Господи, я твой, я ничей другой,
Кроме тебя здесь никого нет
(«Обещанный день»)
С этого узнавания в себе – творения, а в Творце – Собеседника, и начинается жизнь души. А дальше – плач, омывающий небо. Внутренне все мы чаем перемен, мы все устали от самих себя, нам скучно в своих правдах и резонах. Отсюда – слезы растождествления и надежды:
Если долго плакать
Возле мутных стекол,
Высоко в небе
Появится сокол.
(«Сокол»)
Наконец, после смерти и воскресения – в огне перемен сгорает ветхий человек и возрождается новый – мы обретаем смысл жизни в том, чтобы отдавать и приходить на помощь, быть настоящими и творить, превосходя себя в любви.

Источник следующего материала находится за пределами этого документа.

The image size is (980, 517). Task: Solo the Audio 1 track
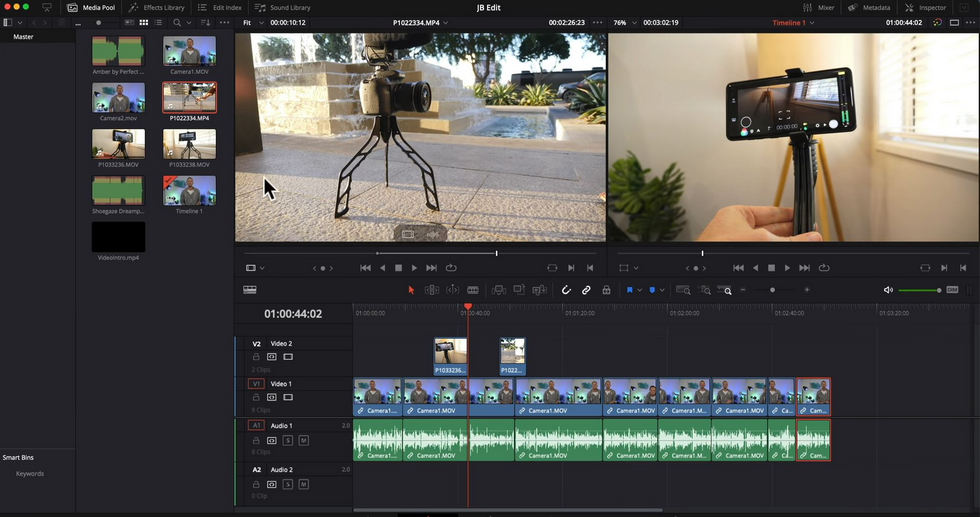tap(287, 440)
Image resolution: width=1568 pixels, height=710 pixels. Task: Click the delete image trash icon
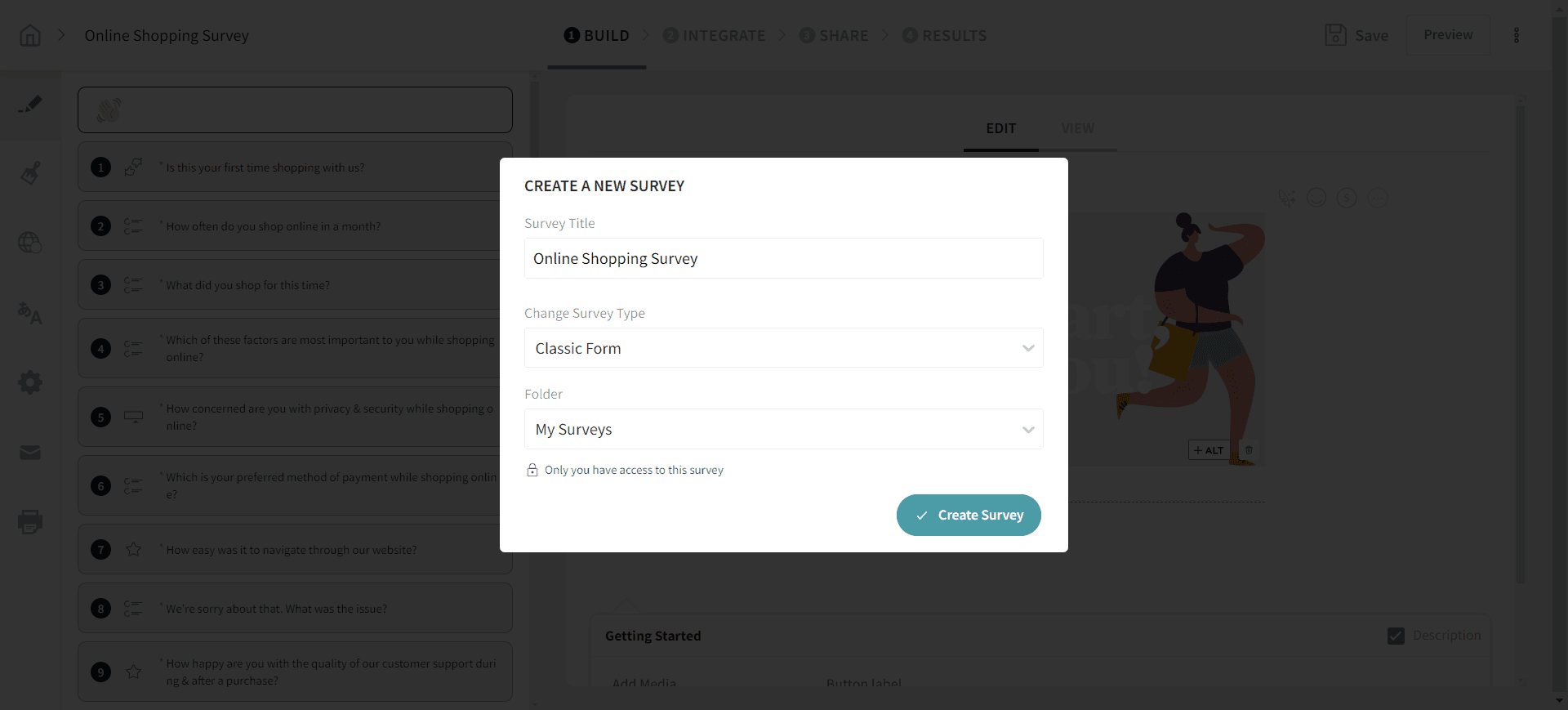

Об этом – «Дубровский»:
Из лесу выходит старик -
А глядишь — он совсем не старик,
А напротив — совсем молодой
Красавец Дубровский
Проснись, моя Кострома, не спи Саратов и Тверь
Не век же нам мыкать беду и плакать о хлебе
Дубровский берет ероплан, Дубровский взлетает наверх
И летает над грешной землей, и пишет на небе:
Не плачь, Маша, я здесь,
Не плачь, солнце взойдет;
Не прячь от Бога глаза,
А то как он найдет нас?
Небесный град Иерусалим
Горит сквозь холод и лед,
И вот он стоит вокруг нас,
И ждет нас, и ждет нас…
И тогда неприметным образом наступает «день радости», в котором нет никакой тьмы, поскольку Бог есть свет.